A significant drop in the import duty on fish that was supposed to make fish cheaper for consumers has apparently not done the job, a survey by the Central Bureau of Statistics has found. Instead of the savings being passed on to consumers, importers and middlemen are pocketing the extra profits that resulted in the NIS 8 drop in import duty per kilogram of fish.
The duty drop – from NIS 13.7 per kilo to NIS 5 – went into effect in March, as part of Finance Minister Moshe Kachlon’s plan to lower the cost of basic food in advance of Pesach. The relaxed duties are to remain in effect for six months.

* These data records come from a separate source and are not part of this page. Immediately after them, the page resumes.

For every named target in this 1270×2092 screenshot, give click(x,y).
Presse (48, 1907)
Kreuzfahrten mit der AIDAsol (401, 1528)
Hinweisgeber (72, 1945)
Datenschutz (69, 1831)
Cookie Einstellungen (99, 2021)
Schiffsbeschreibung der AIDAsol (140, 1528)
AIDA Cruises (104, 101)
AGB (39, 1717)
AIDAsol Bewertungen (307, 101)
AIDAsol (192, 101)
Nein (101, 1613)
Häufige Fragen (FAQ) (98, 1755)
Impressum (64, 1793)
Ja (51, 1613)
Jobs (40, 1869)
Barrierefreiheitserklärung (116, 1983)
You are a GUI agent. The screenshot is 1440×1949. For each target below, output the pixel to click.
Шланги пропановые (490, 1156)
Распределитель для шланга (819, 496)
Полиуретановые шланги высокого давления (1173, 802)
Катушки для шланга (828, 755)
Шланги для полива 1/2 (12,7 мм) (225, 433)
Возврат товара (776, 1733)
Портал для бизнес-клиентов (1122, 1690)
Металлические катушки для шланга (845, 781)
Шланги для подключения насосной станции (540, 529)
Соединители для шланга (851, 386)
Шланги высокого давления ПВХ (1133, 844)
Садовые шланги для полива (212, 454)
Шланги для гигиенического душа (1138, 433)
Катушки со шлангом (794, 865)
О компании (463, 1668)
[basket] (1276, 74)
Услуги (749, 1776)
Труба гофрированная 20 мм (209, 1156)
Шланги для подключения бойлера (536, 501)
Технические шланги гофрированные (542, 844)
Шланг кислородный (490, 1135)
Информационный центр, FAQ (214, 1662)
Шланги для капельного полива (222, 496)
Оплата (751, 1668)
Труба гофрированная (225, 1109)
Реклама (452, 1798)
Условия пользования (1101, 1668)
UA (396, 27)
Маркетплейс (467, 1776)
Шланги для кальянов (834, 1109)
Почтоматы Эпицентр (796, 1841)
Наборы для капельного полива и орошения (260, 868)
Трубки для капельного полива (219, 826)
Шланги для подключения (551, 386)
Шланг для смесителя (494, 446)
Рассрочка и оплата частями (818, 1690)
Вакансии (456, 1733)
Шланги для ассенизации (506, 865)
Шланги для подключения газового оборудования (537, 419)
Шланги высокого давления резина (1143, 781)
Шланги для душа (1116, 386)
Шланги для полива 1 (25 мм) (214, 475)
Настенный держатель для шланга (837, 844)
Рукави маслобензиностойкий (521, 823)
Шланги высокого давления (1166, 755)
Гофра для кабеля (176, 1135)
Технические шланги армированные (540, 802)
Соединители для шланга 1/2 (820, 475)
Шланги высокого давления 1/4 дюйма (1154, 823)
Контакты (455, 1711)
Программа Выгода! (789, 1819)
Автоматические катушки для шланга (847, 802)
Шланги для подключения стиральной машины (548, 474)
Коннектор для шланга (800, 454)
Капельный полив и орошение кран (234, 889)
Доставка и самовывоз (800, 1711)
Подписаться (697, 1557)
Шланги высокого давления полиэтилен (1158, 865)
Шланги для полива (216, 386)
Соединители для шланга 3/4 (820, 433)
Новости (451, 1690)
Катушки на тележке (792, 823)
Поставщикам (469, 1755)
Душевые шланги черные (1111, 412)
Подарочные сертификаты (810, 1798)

The plan worked initially. During the six months before the lowered duties, the average price of the popular amnon (tilapia) fish was NIS 41 per kilo. In March, the price fell to NIS 38.5 per kilo, and sank to NIS 32.2 in April, right before Pesach. Since then, the price has steadily risen, climbing back to NIS 38 per kilo, the survey showed.
Meanwhile, the survey showed, the Ministry’s move made the fish market less competitive as well, forcing local producers to drop prices by NIS 2 in order to remain competitive – even though they were not getting any tax breaks. In order to make that up, the Treasury recently granted producers and NIS 20 million subsidy.
Since the duty cut, some 3,500 tons of fish have been imported into Israel, and local growers say they need more money to remain competitive. The Treasury, meanwhile, is considering extending the duty cut for imported fish.